● **Aim of the task**
If a line in the listing below has the string "badge", copy it out.

------ Exercise inputs

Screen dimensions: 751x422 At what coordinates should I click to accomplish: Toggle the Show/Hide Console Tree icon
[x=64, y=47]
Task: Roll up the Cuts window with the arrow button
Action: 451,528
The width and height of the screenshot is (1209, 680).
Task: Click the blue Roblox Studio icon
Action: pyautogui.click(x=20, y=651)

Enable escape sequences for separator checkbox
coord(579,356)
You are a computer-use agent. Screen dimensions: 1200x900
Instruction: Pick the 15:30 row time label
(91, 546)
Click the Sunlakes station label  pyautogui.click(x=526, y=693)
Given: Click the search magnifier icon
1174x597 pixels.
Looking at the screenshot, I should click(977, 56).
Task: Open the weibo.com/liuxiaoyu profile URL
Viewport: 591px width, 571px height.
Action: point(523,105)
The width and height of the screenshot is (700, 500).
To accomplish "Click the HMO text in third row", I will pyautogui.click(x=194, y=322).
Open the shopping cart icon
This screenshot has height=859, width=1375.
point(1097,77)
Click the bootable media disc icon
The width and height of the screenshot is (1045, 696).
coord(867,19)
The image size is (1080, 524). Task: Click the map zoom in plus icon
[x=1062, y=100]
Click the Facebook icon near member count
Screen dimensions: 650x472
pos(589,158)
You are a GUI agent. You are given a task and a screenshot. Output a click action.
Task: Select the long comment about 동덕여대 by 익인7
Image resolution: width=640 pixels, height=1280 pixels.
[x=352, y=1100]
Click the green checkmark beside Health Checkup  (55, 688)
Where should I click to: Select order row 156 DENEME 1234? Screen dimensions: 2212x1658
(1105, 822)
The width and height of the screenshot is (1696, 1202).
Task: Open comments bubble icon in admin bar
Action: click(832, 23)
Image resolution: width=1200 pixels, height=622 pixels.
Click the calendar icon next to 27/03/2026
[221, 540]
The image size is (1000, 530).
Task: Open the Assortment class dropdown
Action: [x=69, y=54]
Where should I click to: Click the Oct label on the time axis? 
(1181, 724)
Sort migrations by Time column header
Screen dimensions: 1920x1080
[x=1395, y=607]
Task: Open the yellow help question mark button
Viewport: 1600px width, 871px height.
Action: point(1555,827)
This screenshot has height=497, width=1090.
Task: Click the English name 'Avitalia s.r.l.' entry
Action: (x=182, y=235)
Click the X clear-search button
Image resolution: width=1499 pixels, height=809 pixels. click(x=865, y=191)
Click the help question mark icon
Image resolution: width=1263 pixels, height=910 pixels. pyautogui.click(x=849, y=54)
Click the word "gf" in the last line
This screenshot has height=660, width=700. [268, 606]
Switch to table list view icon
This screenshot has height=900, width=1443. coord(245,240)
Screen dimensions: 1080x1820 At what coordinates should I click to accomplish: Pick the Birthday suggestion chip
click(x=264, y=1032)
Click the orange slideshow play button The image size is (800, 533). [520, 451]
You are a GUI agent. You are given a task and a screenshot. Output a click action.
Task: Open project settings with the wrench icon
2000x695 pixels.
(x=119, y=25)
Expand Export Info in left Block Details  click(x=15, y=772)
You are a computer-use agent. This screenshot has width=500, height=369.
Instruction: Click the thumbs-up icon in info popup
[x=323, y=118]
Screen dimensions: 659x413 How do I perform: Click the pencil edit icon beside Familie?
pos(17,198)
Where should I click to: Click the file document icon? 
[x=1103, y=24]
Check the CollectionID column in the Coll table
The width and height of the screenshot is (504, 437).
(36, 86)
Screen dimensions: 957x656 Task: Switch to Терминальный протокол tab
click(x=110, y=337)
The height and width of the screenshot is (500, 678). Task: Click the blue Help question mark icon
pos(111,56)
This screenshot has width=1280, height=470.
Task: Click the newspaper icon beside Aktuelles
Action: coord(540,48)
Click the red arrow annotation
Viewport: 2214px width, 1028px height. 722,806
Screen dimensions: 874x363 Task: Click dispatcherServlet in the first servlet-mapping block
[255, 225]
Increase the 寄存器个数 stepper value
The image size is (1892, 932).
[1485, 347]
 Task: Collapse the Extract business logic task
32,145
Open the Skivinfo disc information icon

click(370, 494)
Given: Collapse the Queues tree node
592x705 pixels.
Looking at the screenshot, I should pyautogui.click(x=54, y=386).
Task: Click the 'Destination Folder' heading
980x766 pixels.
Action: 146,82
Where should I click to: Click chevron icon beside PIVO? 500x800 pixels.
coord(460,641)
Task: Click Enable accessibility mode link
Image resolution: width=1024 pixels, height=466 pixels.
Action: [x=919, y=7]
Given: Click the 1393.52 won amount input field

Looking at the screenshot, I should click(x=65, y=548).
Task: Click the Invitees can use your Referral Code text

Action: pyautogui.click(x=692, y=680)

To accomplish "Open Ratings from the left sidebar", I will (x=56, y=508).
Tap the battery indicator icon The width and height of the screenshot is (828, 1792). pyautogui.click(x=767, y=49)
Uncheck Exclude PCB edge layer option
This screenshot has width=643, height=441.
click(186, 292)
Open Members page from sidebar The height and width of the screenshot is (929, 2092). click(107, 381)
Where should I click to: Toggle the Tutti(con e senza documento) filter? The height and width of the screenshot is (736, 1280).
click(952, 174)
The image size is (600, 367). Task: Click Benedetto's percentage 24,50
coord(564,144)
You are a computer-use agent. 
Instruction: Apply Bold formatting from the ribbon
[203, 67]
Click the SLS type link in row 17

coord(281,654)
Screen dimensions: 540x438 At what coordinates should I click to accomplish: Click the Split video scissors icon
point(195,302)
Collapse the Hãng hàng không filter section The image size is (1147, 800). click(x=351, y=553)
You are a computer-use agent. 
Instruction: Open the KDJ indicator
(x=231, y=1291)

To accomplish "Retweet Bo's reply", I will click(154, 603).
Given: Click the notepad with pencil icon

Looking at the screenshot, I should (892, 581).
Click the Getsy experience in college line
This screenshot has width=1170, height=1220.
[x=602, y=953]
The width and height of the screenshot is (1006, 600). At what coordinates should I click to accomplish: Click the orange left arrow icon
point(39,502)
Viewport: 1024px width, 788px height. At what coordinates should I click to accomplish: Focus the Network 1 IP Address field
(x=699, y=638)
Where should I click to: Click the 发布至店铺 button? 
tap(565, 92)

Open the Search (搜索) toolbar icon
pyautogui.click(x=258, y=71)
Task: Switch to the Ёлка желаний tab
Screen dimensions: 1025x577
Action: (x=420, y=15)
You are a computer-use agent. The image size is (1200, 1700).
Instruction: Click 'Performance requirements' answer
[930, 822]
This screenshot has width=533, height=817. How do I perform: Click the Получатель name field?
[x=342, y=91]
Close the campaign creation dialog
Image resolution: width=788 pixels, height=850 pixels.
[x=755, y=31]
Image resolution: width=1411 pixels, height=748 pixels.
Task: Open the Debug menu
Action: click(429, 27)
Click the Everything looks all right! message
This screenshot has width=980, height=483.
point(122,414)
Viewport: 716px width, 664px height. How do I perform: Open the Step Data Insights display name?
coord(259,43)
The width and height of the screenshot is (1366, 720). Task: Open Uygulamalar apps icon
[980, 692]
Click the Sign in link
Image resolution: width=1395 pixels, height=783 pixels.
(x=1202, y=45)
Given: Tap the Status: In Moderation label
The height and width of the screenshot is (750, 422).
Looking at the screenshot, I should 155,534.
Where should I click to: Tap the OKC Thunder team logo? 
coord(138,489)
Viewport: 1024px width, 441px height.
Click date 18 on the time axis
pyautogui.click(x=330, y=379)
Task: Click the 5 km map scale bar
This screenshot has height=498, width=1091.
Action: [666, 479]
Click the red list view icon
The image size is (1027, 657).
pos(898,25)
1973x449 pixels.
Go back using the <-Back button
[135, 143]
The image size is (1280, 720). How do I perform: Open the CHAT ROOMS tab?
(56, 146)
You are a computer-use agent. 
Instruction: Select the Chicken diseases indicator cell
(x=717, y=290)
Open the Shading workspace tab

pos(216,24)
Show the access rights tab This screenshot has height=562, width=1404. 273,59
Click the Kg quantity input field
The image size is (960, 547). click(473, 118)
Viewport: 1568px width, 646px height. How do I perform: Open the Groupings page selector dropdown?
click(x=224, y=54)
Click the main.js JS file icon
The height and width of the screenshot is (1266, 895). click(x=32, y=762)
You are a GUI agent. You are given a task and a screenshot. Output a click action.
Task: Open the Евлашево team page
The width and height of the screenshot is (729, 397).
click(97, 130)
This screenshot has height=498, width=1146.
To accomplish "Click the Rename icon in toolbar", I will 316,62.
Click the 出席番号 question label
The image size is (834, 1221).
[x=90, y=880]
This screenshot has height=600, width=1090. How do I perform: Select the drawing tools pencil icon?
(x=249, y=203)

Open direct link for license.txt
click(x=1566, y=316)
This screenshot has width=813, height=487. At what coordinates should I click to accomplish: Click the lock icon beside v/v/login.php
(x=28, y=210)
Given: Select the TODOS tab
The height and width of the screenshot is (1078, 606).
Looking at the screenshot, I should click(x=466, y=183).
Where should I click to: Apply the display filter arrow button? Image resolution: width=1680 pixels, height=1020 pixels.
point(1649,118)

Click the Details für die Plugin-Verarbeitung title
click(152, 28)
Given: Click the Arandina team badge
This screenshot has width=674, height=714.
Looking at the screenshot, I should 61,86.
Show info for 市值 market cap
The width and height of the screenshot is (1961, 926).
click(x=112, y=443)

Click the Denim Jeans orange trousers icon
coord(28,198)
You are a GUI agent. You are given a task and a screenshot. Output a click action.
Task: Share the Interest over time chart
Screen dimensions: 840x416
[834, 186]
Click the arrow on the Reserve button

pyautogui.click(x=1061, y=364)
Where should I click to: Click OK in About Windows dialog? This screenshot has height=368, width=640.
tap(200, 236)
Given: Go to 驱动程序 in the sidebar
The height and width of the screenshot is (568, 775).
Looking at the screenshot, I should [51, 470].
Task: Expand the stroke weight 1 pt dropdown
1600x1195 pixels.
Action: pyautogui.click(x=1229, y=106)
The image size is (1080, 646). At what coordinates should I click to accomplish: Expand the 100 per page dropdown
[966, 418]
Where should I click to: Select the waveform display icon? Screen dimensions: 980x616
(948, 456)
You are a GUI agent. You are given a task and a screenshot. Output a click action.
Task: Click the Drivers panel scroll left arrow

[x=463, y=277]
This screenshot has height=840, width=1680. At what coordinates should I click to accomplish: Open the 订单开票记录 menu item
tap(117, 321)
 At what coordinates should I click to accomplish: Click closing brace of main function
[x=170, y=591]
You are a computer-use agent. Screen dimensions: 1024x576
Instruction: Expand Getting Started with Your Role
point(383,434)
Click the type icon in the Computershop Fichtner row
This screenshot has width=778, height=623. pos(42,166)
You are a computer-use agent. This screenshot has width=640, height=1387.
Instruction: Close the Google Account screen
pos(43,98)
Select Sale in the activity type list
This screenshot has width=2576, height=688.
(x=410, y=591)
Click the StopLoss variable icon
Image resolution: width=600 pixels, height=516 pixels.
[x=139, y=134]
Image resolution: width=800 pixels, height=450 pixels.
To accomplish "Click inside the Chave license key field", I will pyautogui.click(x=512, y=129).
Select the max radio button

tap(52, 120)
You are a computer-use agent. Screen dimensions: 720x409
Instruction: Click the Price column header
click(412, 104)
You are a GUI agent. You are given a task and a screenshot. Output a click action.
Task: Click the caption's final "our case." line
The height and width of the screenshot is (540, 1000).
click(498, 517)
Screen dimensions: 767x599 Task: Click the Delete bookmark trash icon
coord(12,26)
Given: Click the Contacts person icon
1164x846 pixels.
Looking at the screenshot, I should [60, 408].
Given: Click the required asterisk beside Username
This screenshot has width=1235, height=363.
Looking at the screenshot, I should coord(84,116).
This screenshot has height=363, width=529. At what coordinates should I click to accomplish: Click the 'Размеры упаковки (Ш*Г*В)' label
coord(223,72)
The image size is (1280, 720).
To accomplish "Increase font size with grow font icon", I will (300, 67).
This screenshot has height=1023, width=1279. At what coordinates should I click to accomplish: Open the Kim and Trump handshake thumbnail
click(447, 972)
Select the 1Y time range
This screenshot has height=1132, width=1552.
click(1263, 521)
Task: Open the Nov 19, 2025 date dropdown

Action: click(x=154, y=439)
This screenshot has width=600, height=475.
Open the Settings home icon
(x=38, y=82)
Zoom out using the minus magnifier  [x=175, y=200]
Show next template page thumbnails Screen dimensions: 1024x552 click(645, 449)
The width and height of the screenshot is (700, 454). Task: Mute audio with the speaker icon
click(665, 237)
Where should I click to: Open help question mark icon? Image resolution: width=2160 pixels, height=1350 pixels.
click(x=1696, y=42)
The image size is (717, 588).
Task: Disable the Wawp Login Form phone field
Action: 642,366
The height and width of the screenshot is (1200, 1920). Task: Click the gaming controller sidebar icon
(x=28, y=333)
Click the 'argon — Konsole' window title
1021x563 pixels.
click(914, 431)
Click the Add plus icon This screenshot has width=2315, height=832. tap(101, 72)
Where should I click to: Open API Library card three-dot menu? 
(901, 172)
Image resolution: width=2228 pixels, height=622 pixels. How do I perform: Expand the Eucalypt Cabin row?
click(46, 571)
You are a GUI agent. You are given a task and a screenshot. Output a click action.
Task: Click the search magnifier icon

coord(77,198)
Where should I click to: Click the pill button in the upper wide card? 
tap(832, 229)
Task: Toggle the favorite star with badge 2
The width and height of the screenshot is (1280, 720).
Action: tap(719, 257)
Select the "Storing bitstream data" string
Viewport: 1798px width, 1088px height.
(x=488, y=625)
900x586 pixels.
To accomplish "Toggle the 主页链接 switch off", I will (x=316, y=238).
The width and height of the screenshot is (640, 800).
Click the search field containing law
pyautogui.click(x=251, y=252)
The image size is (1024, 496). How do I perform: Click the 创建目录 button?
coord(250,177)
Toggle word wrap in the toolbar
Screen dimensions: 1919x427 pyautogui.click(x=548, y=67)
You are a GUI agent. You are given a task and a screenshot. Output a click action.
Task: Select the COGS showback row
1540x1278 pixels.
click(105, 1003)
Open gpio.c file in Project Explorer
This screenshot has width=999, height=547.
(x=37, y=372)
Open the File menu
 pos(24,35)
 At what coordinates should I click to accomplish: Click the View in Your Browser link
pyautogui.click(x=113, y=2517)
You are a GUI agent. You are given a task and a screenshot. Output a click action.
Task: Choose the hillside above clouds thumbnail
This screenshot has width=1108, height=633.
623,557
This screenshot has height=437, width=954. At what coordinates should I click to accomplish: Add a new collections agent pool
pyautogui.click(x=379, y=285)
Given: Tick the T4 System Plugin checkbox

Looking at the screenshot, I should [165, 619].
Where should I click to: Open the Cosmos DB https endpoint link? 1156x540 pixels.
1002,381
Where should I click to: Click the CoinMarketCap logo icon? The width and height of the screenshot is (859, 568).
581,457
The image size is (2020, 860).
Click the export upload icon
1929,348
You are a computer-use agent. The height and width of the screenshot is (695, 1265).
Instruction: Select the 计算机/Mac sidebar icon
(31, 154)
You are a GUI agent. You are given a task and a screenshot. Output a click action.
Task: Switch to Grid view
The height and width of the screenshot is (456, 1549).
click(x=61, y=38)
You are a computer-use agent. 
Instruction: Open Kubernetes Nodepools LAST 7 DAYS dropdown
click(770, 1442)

------------

● **Task answer**
Given: Click the Arandina team badge
Task: Toggle the favorite star with badge 2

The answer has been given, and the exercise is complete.